Actually, D'Souza does not answer Hitchens question, but does answer a question that Hitchens did not ask.The question was not, why was there no progress for so long in mankind's span on earth? That, D'Souza answered. Nor was it, what happened when and after God finally intervened? D'Souza answered that also. The question, however, was why did God wait so long to intervene in man's life on earth and only in ancient Israel? That, D'Souza has not offered any answer to. One can say at its best D'Souza's answer is a lame excuse for God's intervention when it was - that only a small fraction of men missed out on it, but in the larger picture it was for the good of the greater amount of men - whatever the reason was for it not happening sooner.

What D'Souza thinks is an answer is flawed, anyhow.

Hitchens often asks this question and uses the 100,000 year figure of man's existence as a minimum that anybody has to accept, based on the science.
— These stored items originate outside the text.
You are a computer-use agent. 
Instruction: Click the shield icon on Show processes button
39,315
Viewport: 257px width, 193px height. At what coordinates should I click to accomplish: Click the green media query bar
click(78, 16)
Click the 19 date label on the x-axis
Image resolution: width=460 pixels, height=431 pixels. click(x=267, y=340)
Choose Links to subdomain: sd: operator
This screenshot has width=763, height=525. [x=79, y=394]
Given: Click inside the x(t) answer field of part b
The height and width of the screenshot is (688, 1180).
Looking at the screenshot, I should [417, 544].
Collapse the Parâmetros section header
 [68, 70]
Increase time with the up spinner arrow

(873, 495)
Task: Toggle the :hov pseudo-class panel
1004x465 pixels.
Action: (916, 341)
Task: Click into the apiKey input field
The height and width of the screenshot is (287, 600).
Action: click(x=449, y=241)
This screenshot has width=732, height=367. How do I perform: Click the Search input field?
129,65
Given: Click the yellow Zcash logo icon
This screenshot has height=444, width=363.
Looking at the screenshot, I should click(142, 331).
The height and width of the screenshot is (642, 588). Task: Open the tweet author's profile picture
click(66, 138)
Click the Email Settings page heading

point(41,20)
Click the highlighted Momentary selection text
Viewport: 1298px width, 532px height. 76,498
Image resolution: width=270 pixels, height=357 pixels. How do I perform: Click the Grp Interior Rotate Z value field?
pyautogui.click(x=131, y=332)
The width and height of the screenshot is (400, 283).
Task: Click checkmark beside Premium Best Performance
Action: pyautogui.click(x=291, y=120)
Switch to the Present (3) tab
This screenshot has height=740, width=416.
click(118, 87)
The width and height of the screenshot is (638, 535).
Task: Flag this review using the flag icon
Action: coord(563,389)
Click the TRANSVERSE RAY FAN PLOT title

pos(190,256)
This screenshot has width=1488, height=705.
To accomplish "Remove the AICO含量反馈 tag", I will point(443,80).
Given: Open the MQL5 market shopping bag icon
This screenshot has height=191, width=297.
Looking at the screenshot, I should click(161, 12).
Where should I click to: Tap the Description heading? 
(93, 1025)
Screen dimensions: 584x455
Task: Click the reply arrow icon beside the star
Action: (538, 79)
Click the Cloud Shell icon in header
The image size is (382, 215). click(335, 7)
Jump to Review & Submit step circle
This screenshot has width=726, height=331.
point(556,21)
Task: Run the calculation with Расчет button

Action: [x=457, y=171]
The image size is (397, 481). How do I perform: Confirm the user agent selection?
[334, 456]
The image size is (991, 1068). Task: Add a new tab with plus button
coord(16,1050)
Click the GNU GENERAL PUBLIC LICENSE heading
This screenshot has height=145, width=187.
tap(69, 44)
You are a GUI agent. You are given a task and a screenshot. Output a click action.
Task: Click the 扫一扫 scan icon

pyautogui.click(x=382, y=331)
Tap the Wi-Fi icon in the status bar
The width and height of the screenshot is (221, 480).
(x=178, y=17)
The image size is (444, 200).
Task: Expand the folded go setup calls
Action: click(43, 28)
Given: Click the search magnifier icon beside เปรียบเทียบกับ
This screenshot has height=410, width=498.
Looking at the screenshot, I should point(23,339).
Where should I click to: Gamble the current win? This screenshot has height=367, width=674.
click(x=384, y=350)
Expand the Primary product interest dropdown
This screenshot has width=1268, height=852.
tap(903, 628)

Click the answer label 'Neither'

This excludes the science-rejecting Biblical literalists who claim the earth itself is only 5,000 or so years old. Hitchens actually accepts the science that man has been around for much, much longer than 100,000 years. So what happens to D'Souza and Kreps' arithmetic based on science that man has been around for 500,000 years, say? Then how do they explain God's timing?

If they can say God's timing was nearly "perfect," with two percent of all men missing out on it, can D'Souza also claim with consistency that an intelligent designer made the universe? If He made a universe of fine-tuned, irreducible complexity, that same intelligent designer's intervention in man's existence failed by two percent. Two percent should fall well outside the quality specifications tolerance of such a supremely intelligent designer.

Furthermore, D'Souza does not answer Hitchens as to why God allowed 1,000 years to pass before His Word spread across the earth after Its arrival.

Man suddenly developing knowledge is a "historical miracle"? If a miracle is a violation of natural law, how does the correct use of the human mind qualify as one? "Because after accomplishing virtually nothing for 98 percent of our existence, we have in the past 2 percent of human history produced everything from the pyramids to Proust, from Socrates to computer software." (Never mind the dearth of knowledge in subsequent religious societies.) D'Souza offers that non-answer to Hitchens' question of "what kind of a bizarre God acts like this?" If anything, he elaborates on it! By D'Souza's admission, 98% of human existence passed by on a primitive level before God intervenes with the gift of knowledge. (Wait - isn't there a story about God and a forbidden tree?)


What D'Souza's "answer" consists of is merely recasting Hitchens' very question as a statement, albeit in Christian terms: "it is a miracle according to the biblical account of creation," and he is satisfied that he refuted Hitchens.

D'Souza and Kreps think they nailed Hitchens: "God's timing couldn't have been more perfect. If He'd come earlier in human history, how reliable would the records of his relationship with man be? But He showed up just before the exponential explosion in the world's population." Besides the fact that biblical scholarship has proved that the records of God's relationship with man are indeed unreliable despite God's intention, why would an omnipotent, omniscient, intelligent designer allow His intervention into man's existence and its timing be dependent on man's circumstances? If He is responsible for the sudden surge in man's knowledge at this specific point in time, He could have made that happen sooner, like at the beginning of man's existence. Is that expecting too much from a fine-tuning, intelligent designer? Why would He do otherwise - which is what Hitchens' was asking!

Hitchens is not the one who threw a boomerang at himself, D'Souza.

2 comments:

  1. D'Souza is Catholic. Ergo, he is a Christian and must, in accordance with Christian doctrine, subscribe to Christian metaphysical subjectivism, the idea that God created man only several thousand years ago. Why would he even believe Hitchens' claim that man separated from the Neanderthals over 100,000 years ago to begin with??? Tom mentions this as well. D'Souza contradicts himself.